The fire, which investigators have traced back to two teenage boys now being held by police, has devastated 5,000 hectares of forest.

Forty-two people died as a result of the fire including the head of the Haifa police department and a 16-year-old volunteer firefighter who was killed during the attempt to rescue prison-guards trapped on a burning bus.

Officials said the blaze, which began on Thursday afternoon, was the worst such disaster in Israel’s history.

At the worst point it had spread across a 50 square kilometer area of the Carmel region, coming perilously close to Haifa, Israel’s third largest city.

Academics Dr Lea Wittenberg and Dr Dan Melkinson of the University of Haifa said that in the past 30 years northern Israel had suffered just nine large forest fires.

Those fires had affected a total of 3,000 hectares of forest, less than the damage done in the past three days.
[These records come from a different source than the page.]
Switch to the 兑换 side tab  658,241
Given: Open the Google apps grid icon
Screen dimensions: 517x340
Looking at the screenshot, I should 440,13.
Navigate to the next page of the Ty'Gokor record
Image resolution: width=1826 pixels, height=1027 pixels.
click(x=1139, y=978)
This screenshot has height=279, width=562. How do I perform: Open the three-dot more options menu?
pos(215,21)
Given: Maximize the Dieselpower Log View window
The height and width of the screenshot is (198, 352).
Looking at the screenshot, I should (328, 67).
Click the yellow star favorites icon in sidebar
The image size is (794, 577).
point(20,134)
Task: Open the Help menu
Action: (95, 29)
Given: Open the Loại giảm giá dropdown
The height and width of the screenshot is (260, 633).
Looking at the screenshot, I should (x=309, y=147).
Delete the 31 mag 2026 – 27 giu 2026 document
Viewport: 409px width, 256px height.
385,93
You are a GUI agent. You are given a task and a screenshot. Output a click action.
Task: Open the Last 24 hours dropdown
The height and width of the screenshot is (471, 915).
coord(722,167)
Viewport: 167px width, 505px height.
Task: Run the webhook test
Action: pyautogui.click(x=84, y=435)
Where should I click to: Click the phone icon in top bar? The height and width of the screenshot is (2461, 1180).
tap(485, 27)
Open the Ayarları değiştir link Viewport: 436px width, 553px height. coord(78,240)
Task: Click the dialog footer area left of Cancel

But the pair said that because of the unseasonably dry weather and strong winds "nothing would have been able to stop this great fire from reaching the proportions that it did.

“With no rainfall for the past eight months, the forest became extremely dry, and along with the strong winds, the present fire grew so wild.”

Israel’s Prime Minister, Benjamin Netanyahu, thanked the international community for sending firefighting equipment to help control the spread.

Britain was among the first countries which responded to the appeal for help, immediately sending two RAF helicopters based in Cyprus to help extinguish the flames.

In a phone conversation with Mr Netanyahu Prime Minister David Cameron expressed his "sincere condolences and great sympathies for the tragic loss of life.”

Foreign Secretary William Hague also sent condolences on behalf of the British government to those who had lost family members.

He said: “This tragedy is all the more sad as it comes as the Jewish community around the world celebrates Chanucah, a time of hope and joy.

“The UK will continue to do whatever it can to help.”